Some closing remarks:

Another thing which brought Salt-n-Pepa to mind again recently was an example of music industry feminism I found a lot less impressive. Like the M.I.A video Heather posted a couple days ago, it’s a little controversial. Unlike M.I.A’s there are few blurred lines:

The internet community has responded, as one might expect, with a great degree of outrage.

I must admit that I was predisposed to love this song. It’s catchy, the lyrics are great, and I love Lily a lot. The music video was off to a great start, although the liposuction scene made me a little ill.  But then Allen juxtaposed her line “don’t need to shake my a$$ for you, ’cause I’ve got a brain” with women of colour twerking in the background, pulling the ultimate white feminist faux pas: forgetting that if your feminism isn’t intersectional, it isn’t feminism. I love Allen’s anger and her attitude, but we head down a slippery slope when we whine about discrimination while demeaning others who don’t share our privilege.

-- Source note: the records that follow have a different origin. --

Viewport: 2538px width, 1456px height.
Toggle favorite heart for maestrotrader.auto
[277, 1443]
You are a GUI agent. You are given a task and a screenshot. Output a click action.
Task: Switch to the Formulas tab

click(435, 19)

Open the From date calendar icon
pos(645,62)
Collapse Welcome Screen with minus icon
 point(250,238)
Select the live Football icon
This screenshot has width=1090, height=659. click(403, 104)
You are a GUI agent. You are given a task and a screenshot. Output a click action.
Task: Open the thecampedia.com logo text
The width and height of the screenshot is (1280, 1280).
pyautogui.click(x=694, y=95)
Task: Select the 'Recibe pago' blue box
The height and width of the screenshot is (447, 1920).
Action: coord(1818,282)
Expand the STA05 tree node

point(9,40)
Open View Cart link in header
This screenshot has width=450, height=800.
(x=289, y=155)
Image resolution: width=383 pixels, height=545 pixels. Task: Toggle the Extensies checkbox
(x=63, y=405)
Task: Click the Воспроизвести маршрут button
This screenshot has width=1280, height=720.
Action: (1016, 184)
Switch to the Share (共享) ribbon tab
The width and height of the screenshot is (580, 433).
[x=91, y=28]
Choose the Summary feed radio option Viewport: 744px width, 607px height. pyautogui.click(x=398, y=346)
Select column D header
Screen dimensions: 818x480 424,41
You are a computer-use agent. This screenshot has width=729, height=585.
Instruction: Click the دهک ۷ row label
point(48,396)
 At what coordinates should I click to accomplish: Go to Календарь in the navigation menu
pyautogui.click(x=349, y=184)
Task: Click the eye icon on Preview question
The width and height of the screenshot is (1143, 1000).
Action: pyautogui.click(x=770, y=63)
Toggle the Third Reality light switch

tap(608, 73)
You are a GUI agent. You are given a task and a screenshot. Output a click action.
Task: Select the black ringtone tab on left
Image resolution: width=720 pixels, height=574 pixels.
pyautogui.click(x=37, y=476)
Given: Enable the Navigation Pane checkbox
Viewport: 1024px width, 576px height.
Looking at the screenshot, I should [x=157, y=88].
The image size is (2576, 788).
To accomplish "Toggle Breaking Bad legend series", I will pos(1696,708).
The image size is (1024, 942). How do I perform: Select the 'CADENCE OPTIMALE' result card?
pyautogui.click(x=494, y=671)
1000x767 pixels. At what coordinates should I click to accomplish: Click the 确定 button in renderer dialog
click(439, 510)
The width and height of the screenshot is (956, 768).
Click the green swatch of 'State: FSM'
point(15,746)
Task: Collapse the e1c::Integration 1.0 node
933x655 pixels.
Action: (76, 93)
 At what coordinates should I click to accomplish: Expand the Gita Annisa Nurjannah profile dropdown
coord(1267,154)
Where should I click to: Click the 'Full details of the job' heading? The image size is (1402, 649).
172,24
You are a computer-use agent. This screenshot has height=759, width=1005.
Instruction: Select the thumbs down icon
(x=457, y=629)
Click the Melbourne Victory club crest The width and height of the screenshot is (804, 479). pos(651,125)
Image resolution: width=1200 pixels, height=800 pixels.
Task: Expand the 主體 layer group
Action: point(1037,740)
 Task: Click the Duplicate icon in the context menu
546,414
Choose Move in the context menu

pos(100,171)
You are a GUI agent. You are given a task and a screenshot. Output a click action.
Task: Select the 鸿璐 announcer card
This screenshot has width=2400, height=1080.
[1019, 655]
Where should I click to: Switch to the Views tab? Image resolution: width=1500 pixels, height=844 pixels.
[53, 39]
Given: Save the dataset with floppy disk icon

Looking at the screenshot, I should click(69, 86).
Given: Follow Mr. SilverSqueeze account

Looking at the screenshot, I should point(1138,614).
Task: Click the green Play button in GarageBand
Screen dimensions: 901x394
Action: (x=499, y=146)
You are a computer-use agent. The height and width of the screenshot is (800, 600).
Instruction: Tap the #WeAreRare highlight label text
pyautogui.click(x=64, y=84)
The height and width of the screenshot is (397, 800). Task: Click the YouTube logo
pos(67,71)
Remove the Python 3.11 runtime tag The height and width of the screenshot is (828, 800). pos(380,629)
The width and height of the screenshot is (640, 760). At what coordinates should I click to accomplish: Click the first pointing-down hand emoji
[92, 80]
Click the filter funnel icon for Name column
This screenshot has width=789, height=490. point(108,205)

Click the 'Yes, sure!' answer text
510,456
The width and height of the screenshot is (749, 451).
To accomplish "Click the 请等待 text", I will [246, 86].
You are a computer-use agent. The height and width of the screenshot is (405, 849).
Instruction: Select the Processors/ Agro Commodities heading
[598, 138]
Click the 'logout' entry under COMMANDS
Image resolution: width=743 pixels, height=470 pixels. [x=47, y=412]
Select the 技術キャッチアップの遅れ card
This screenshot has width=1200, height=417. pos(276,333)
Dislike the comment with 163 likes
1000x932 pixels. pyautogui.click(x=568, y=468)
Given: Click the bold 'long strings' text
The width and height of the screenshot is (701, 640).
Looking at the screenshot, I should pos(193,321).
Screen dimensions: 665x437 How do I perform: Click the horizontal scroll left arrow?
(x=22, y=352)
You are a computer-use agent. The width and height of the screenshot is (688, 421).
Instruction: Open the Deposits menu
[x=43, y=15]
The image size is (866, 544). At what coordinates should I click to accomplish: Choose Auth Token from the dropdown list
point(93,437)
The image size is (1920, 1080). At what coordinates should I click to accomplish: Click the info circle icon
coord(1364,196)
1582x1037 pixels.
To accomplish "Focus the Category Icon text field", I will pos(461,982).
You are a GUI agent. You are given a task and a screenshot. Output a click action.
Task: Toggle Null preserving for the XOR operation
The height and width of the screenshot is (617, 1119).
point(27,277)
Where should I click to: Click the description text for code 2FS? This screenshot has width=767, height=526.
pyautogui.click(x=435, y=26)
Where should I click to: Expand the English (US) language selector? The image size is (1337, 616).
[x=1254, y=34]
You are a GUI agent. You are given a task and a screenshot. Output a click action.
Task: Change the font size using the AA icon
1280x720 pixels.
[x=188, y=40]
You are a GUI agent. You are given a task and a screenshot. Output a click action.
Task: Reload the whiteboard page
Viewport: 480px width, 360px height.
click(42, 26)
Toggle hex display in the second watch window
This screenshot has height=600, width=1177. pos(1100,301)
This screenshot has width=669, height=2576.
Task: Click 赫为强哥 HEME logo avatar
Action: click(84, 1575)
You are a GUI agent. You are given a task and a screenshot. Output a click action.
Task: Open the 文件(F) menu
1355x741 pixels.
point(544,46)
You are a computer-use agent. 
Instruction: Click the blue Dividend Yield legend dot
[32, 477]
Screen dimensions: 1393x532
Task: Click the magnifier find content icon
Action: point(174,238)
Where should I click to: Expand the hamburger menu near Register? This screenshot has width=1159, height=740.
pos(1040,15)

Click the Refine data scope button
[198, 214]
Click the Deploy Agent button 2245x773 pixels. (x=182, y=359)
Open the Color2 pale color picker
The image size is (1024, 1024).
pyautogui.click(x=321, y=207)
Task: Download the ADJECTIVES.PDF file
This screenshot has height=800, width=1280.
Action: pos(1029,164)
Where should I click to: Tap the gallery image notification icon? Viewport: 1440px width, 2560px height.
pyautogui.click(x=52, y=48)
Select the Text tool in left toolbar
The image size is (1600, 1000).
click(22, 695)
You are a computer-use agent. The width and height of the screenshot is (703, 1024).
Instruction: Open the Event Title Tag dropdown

So let’s talk about sex, and let’s really talk about it. The world could use some dialogue across races, genders, and sexual expressions about the measures by which we discriminate against each other that extends well beyond the academic spheres of gender and women’s studies. Because it’s only by airing our species dirty laundry and engaging in these subjects openly and earnestly that we have any hope of putting this dark era of sexist, racist music behind us.

Thanks for a great semester guys! I’m looking forwards to the next one.